Production accelerated

Besides expanding investment in its Chongqing plant and adding manufacturing capacity by opening a new glass substrates plant this year in Wuhan, Hubei province, Corning has also accelerated the mass production schedule for its new borosilicate glass tubing plant. This will address the increasing need for high-quality pharmaceutical packaging in China.

"China is a strategically important market for Corning, and the only market that is home to all of Corning's businesses. We have invested more than $8 billion in this market and employ a work force of more than 6,000 across the country," Li said.

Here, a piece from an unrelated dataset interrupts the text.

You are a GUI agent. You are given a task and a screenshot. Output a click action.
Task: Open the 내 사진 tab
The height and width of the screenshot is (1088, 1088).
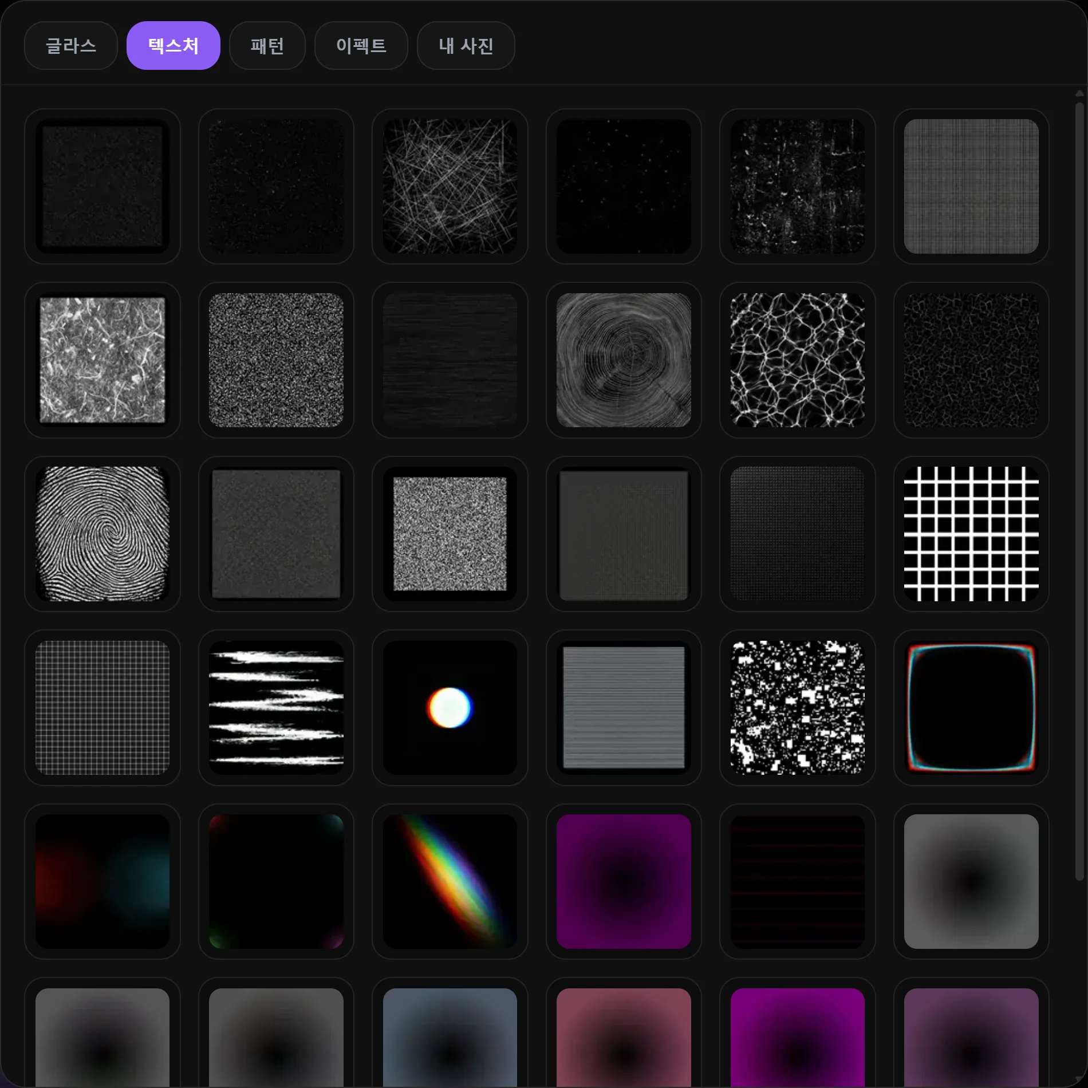(466, 46)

The optimistic views that foreign companies hold regarding China are also reinforced by the strong rebound of the Chinese economy amid the COVID-19 pandemic. Despite the recent softening of growth momentum, the Chinese economy remains on the path to recovery supported by timely and effective policy measures to shore up domestic consumption and investment.

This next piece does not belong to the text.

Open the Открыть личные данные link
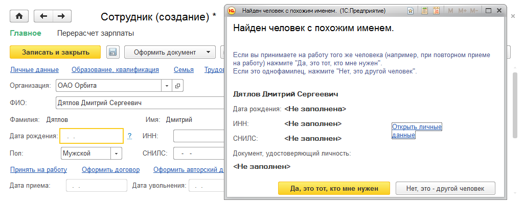Screen dimensions: 524x203 point(417,131)
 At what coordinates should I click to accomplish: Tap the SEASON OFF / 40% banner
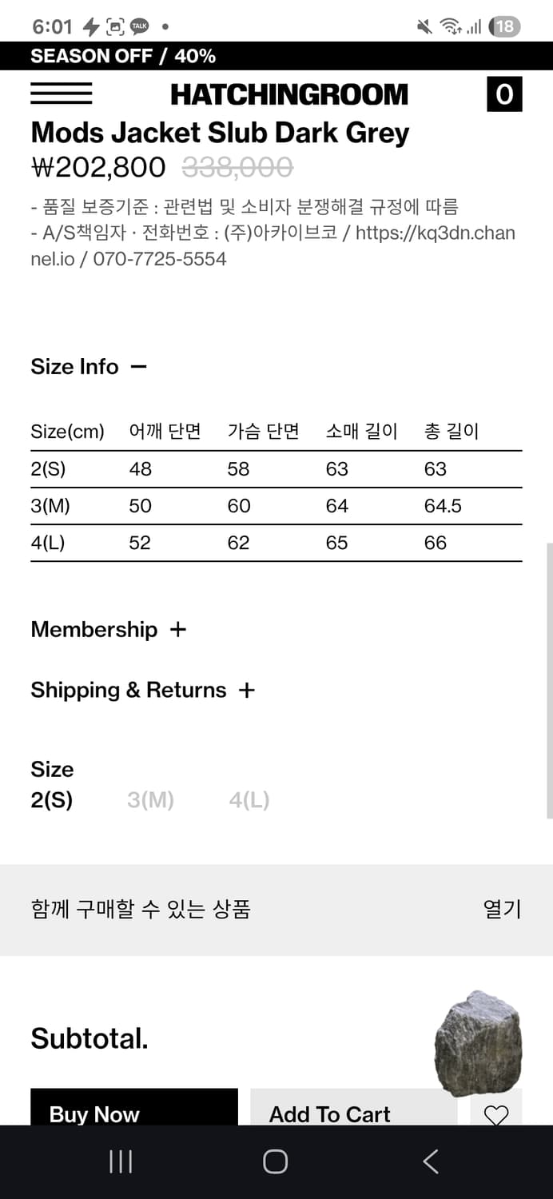123,56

While living in China for more than a decade, Mark Edwards, managing director for Diageo China at London-based Diageo, one of the world's largest spirits producers by sales revenue, said he has been impressed by the country's many developments. One of the key factors that has struck him about the CPC's progress is the country's spirit of agility.

"The world's political and economic environment continues to constantly change and evolve rapidly, and the market and people here respond quickly and proactively to varying circumstances and different situations," he said.

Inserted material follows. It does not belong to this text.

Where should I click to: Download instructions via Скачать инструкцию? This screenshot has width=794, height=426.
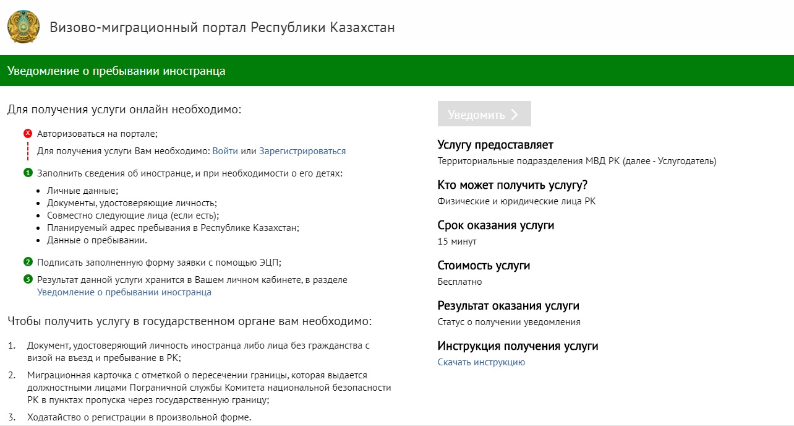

For example, China has set an example for how quickly markets can recover from the COVID-19 pandemic and emerge stronger, demonstrating the resilience of the Chinese economy, said Edwards.

Enhancing trade flow

Iris Pang, chief economist for China at Dutch investment bank ING, said the major challenge for China's long-term growth will be strengthening its technological competitiveness in the international environment. This does not only mean producing top-notch technologies but also being able to export them to the rest of the world, she said.

Noting that China and its partners are pushing for the Regional Comprehensive Economic Partnership agreement to take effect next year, Pang said the RCEP will not only benefit China's economic growth, but also that of other participants, since the deal will enhance trade flows among member countries and change the supply chain network.

International trade offers sellers and buyers alike a better price for the same transaction than they would get for trade within their own economy, and domestic circulation provides backbone support for the economy when the external part is weak, Pang added.

Eager to put its economic growth on a firmer footing, China will maintain the consistency, stability and sustainability of macro policies, ensure the alignment of macro policies between this year and next, and keep major economic indicators within a proper range, according to a statement released after a meeting of the Political Bureau of the CPC Central Committee in late July.

The tone-setting meeting highlighted an increasingly complex and challenging external environment, with the COVID-19 pandemic continuing and domestic recovery remaining unsteady and unbalanced.

The meeting reiterated the importance of acting on the general principle of pursuing progress while ensuring stability, faithfully and comprehensively carrying out the new development philosophy, deepening supply-side structural reform and accelerating the fostering of the new development paradigm.

Tracy Xie, president for China at Vale, a Brazilian iron ore producer, said there is no doubt that great leadership, a stable political environment, consistent economic policy and persistence in reform and opening-up have contributed to China's achievements.

"This is a powerful example that clearly demonstrates the CPC's focus of putting people's lives first, therefore benefiting the country and all its people," she said

Xie also said there are many areas in which China could further increase the resilience of its economy and its attractiveness to foreign companies, including urbanization, traditional and new infrastructure, such as information-based infrastructure, big data and artificial intelligence, and innovative infrastructure that supports scientific research, technology and product development.